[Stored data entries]
* * * *

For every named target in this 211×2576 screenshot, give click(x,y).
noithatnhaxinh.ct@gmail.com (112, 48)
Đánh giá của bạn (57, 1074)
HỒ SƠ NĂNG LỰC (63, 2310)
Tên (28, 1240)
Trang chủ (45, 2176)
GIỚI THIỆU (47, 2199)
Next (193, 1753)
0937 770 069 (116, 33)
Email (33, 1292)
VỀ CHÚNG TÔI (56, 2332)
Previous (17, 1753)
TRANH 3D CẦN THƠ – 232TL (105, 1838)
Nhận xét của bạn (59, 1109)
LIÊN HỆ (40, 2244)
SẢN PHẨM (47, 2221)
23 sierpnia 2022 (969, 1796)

* * * *

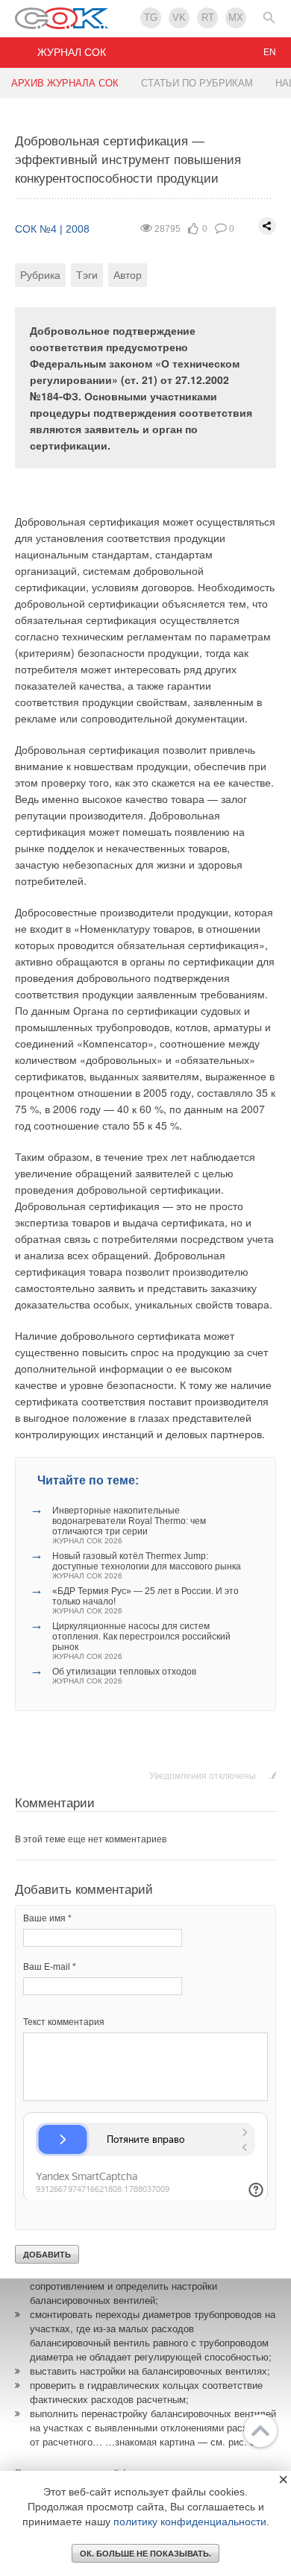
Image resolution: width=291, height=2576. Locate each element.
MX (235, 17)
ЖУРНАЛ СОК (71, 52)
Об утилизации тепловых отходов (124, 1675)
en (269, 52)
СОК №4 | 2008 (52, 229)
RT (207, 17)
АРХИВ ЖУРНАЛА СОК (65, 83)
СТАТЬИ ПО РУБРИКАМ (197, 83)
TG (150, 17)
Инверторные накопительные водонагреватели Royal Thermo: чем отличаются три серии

* * * *

- **What is being asked**
Reproduce the lines of the entries above from the one with "Image resolution: width=291, height=2576." to the one with "Инверторные накопительные водонагреватели", both included, exactly and without any other line.

- **Exercise response**
Image resolution: width=291, height=2576. Locate each element.
MX (235, 17)
ЖУРНАЛ СОК (71, 52)
Об утилизации тепловых отходов (124, 1675)
en (269, 52)
СОК №4 | 2008 (52, 229)
RT (207, 17)
АРХИВ ЖУРНАЛА СОК (65, 83)
СТАТЬИ ПО РУБРИКАМ (197, 83)
TG (150, 17)
Инверторные накопительные водонагреватели Royal Thermo: чем отличаются три серии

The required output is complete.